begin Extracted material

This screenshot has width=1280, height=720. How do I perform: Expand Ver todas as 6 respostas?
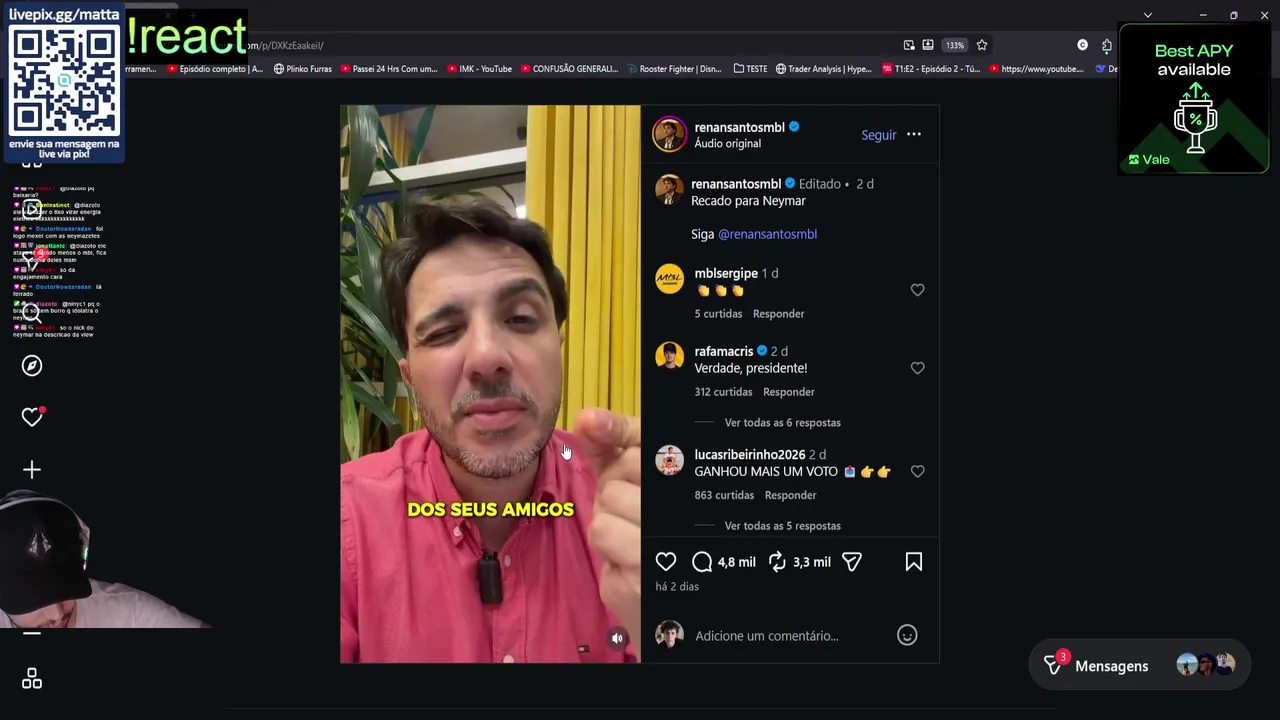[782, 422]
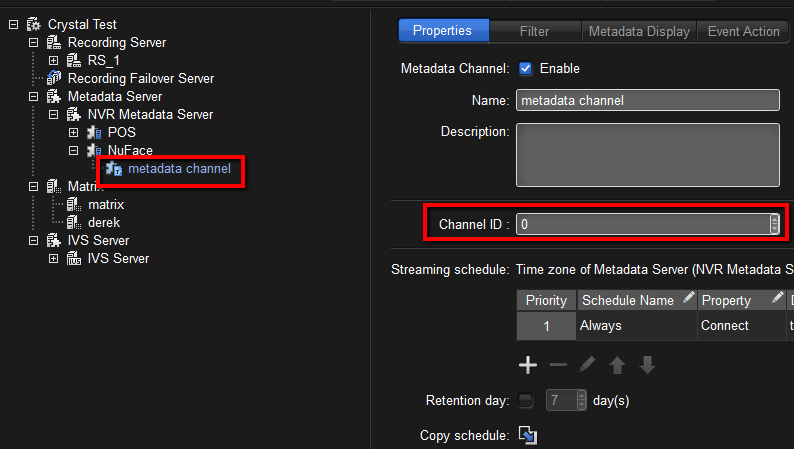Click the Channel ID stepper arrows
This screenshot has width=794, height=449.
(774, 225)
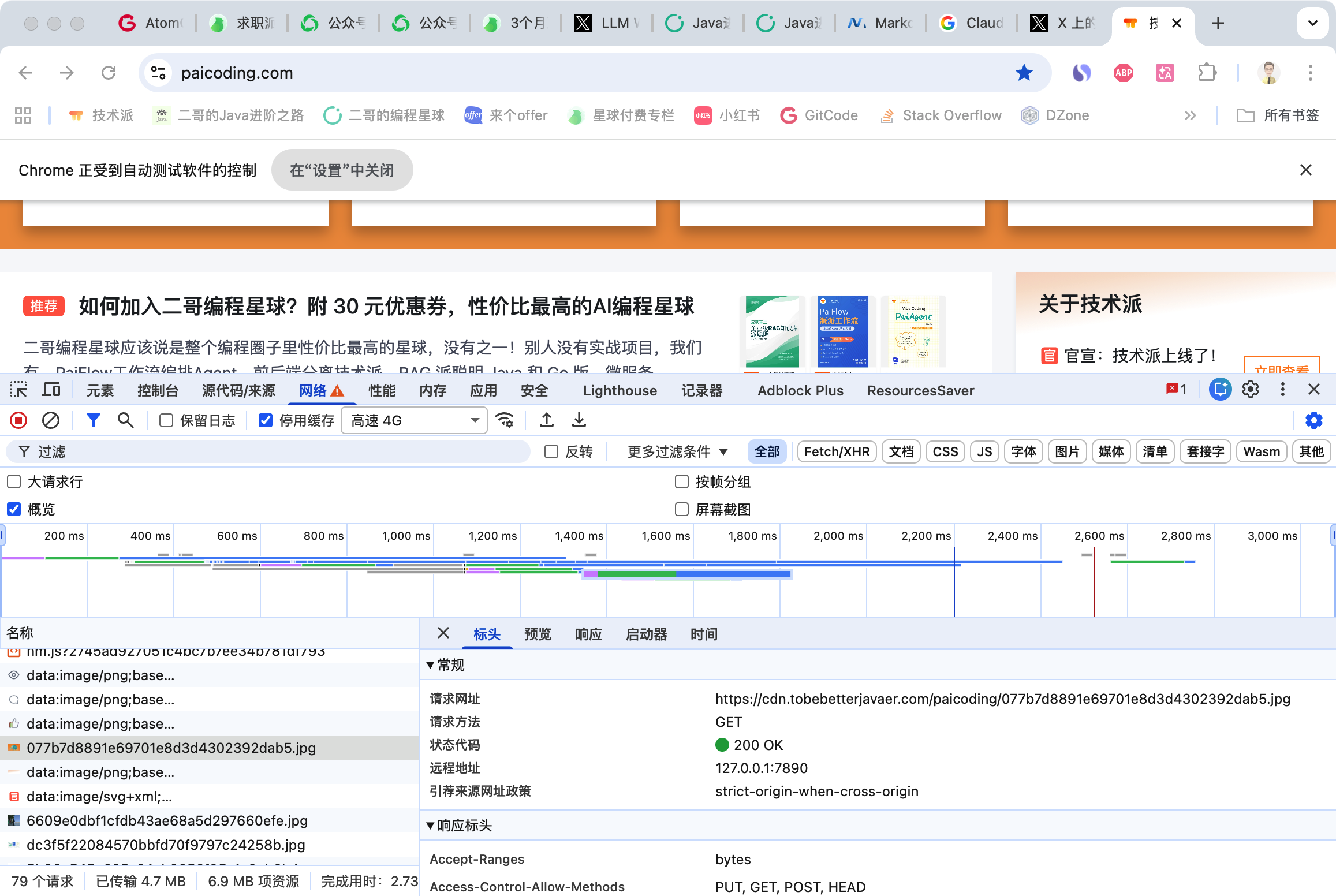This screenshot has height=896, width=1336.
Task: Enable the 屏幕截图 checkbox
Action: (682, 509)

end Extracted material
begin Extracted material

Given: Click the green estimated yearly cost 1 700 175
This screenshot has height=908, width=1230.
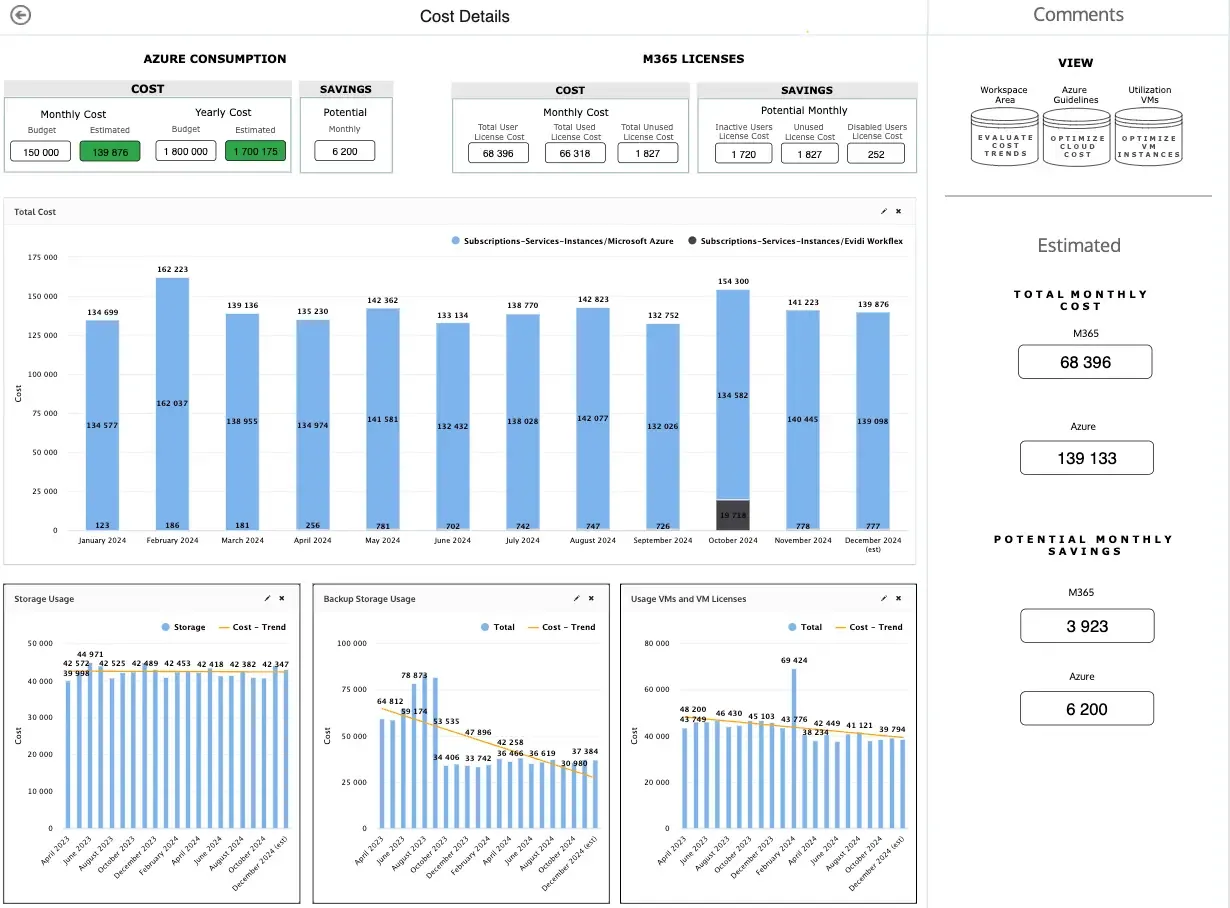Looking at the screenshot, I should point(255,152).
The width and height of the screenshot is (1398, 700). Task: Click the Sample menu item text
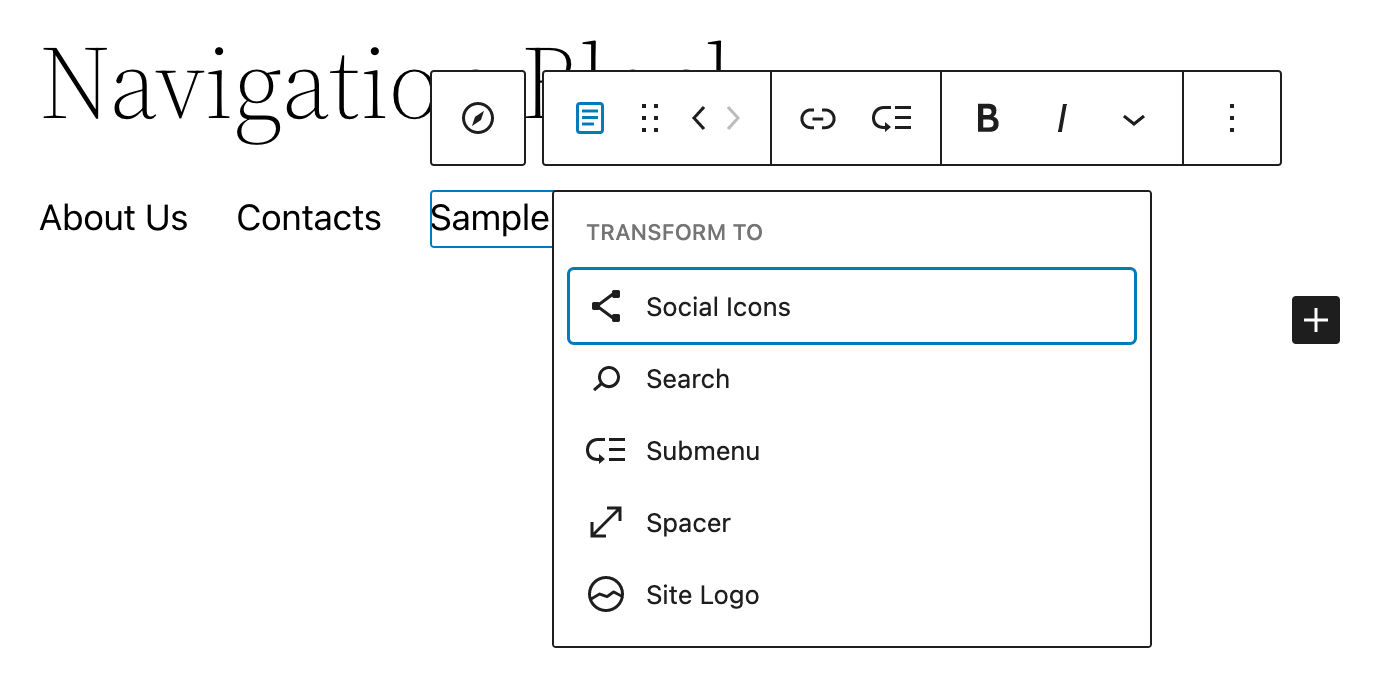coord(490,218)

end Extracted material
begin Extracted material

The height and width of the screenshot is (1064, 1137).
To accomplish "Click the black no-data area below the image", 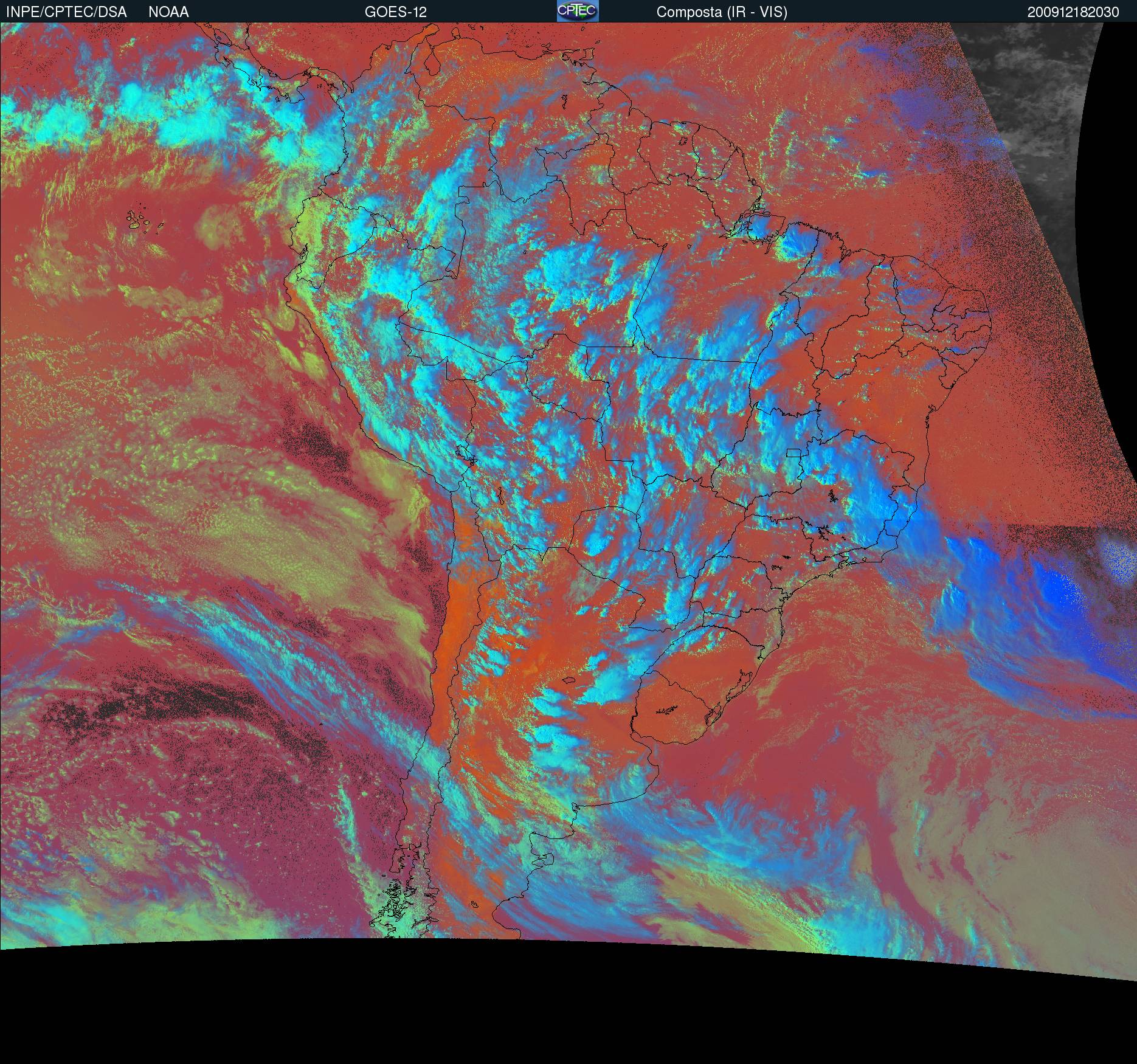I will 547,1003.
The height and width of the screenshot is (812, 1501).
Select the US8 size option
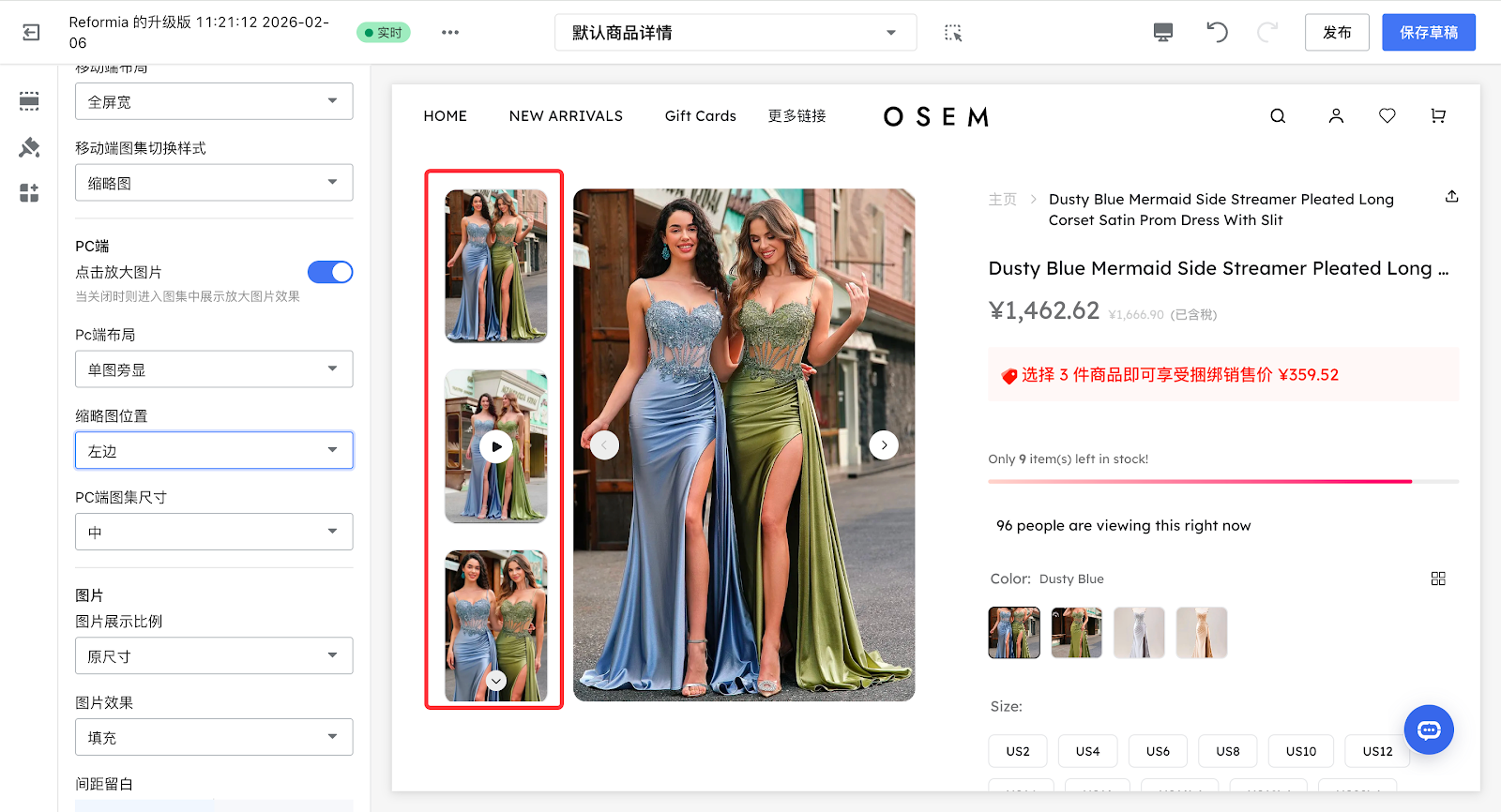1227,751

end Extracted material

• [Short task]: Please update the rows starting at the line that contains "This screenshot has width=1280, height=720." and ending at the line that contains "Task: Enable the 屏幕截图 checkbox" by replacing "perform" with "carry out", keeping all else unchanged. Leave the pictures out of your answer.

• [Task answer]:
This screenshot has width=1280, height=720. How do I carry out: Expand Ver todas as 6 respostas?
[782, 422]
Click the Channel ID stepper arrows
This screenshot has width=794, height=449.
(774, 225)
This screenshot has height=896, width=1336.
Task: Enable the 屏幕截图 checkbox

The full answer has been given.